» **Directive**:
Transcribe the material verbatim, everything from the line containing "At what (x,y)" down to the line containing "Looking at the", both of those lines included.

» **Provided data**:

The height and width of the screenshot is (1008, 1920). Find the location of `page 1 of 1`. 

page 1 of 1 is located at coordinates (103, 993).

==

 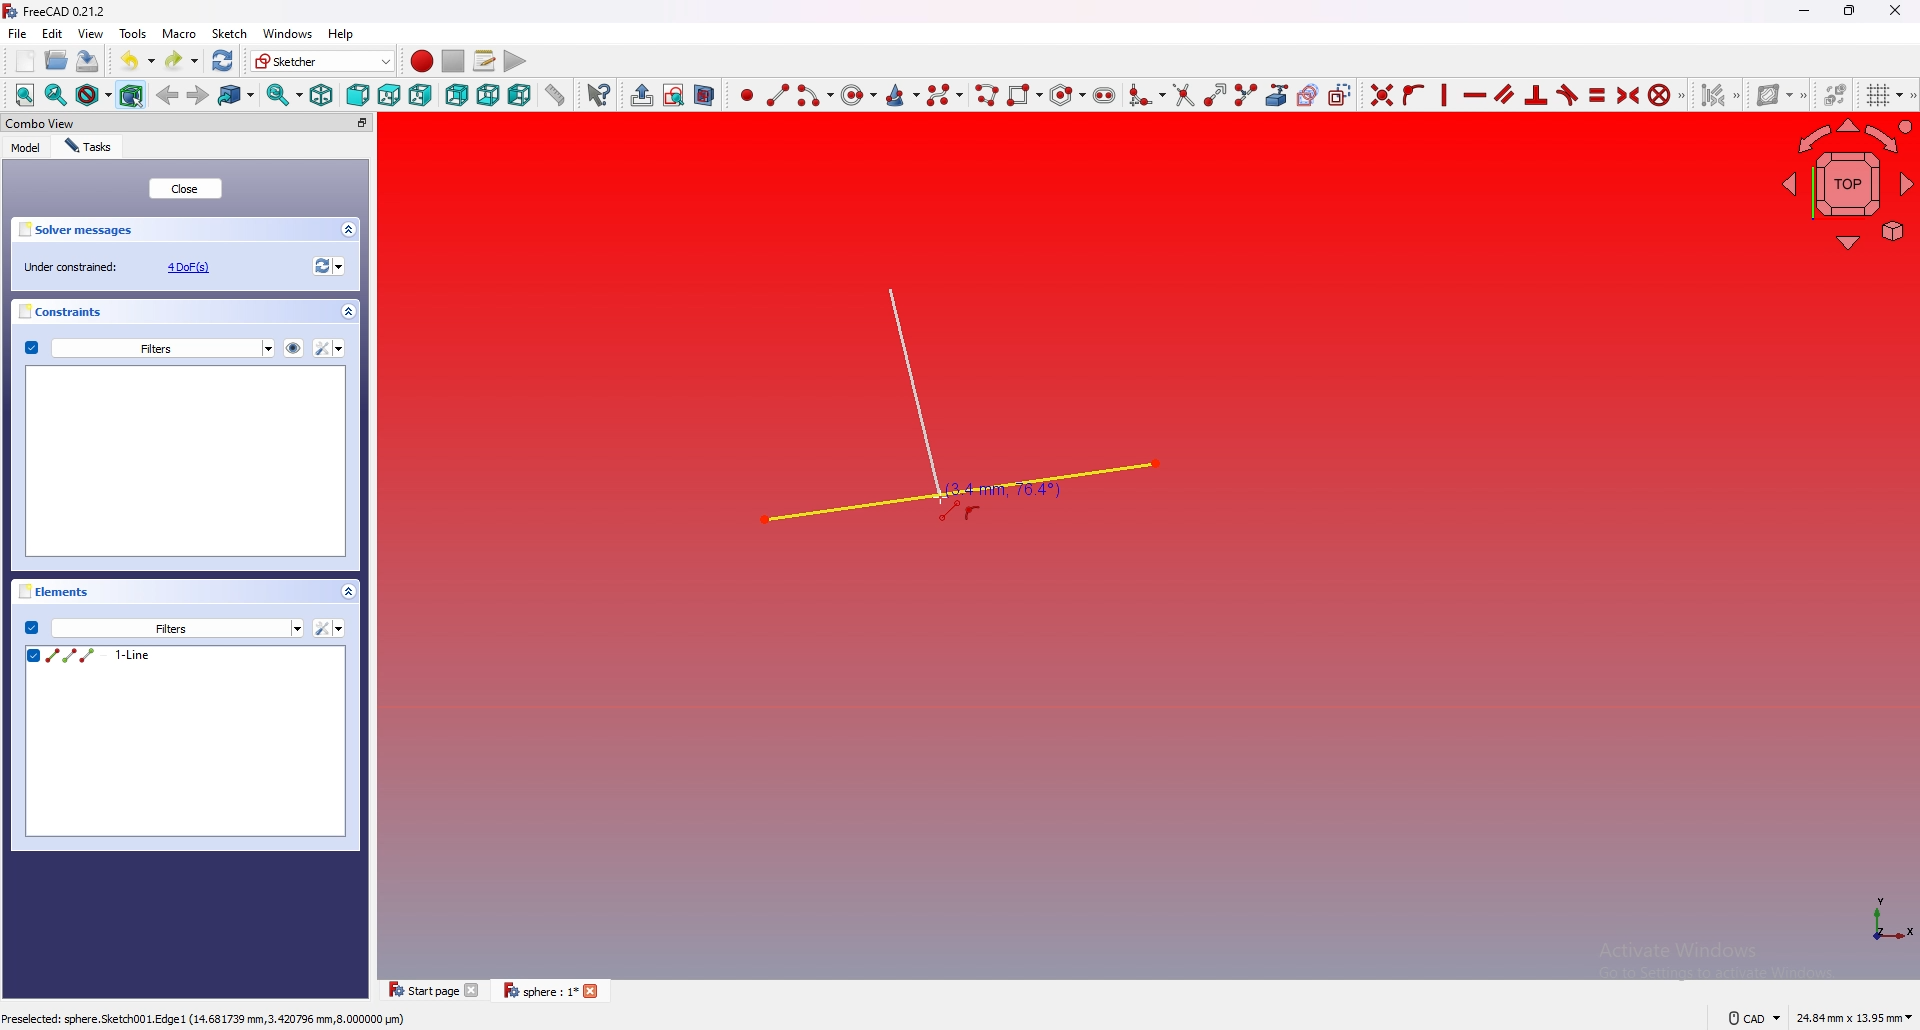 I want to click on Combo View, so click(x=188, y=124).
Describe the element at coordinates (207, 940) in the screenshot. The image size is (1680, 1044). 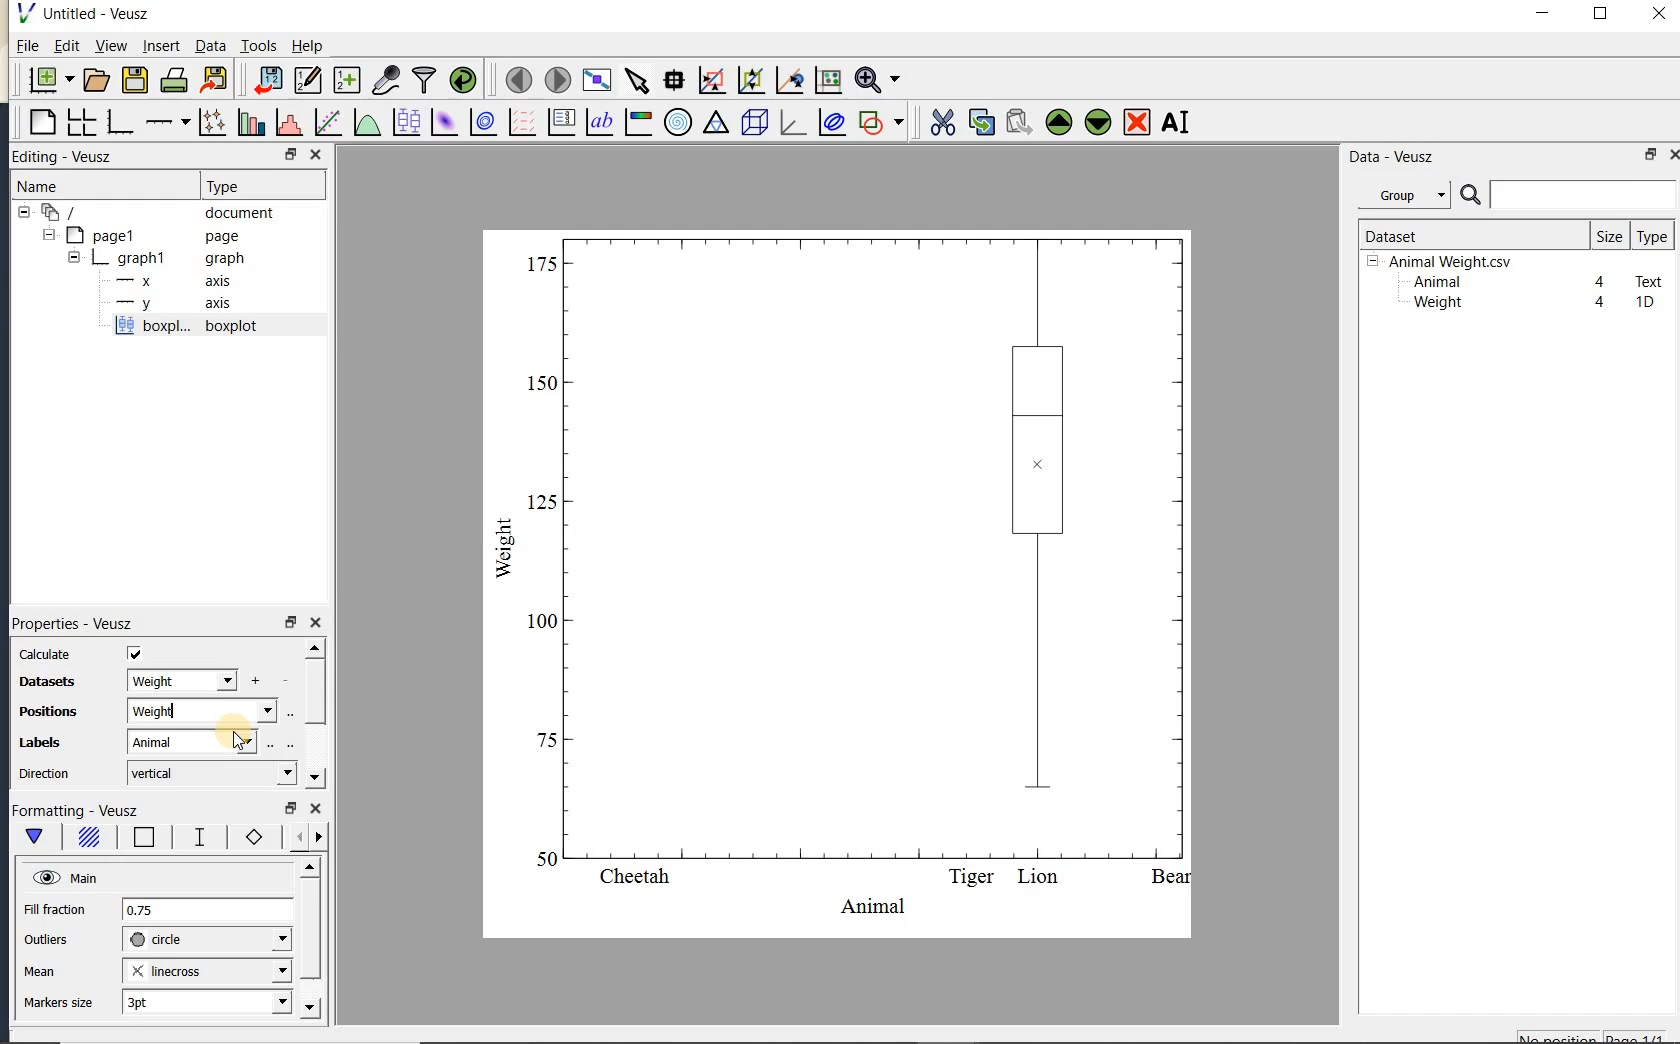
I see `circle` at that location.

...

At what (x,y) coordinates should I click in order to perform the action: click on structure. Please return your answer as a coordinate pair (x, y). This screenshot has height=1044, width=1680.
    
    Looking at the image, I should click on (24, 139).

» **Response**:
At what (x,y) coordinates should I click in order to perform the action: click on structure. Please return your answer as a coordinate pair (x, y). This screenshot has height=1044, width=1680.
    
    Looking at the image, I should click on (24, 139).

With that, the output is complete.